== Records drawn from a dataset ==
-- Opening Marker --

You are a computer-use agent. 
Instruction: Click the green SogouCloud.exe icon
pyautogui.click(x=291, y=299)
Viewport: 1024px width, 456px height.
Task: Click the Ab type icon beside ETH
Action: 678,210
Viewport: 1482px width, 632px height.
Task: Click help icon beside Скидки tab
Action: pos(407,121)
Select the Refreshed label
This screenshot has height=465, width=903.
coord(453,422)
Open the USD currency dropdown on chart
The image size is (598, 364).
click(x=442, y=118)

-- Closing Marker --

== Task goal ==
What is needed is an exact copy of the lines from the one containing "Instruction: Click the" through the last line of the records above, both included.

== Answer to the problem ==
Instruction: Click the green SogouCloud.exe icon
pyautogui.click(x=291, y=299)
Viewport: 1024px width, 456px height.
Task: Click the Ab type icon beside ETH
Action: 678,210
Viewport: 1482px width, 632px height.
Task: Click help icon beside Скидки tab
Action: pos(407,121)
Select the Refreshed label
This screenshot has height=465, width=903.
coord(453,422)
Open the USD currency dropdown on chart
The image size is (598, 364).
click(x=442, y=118)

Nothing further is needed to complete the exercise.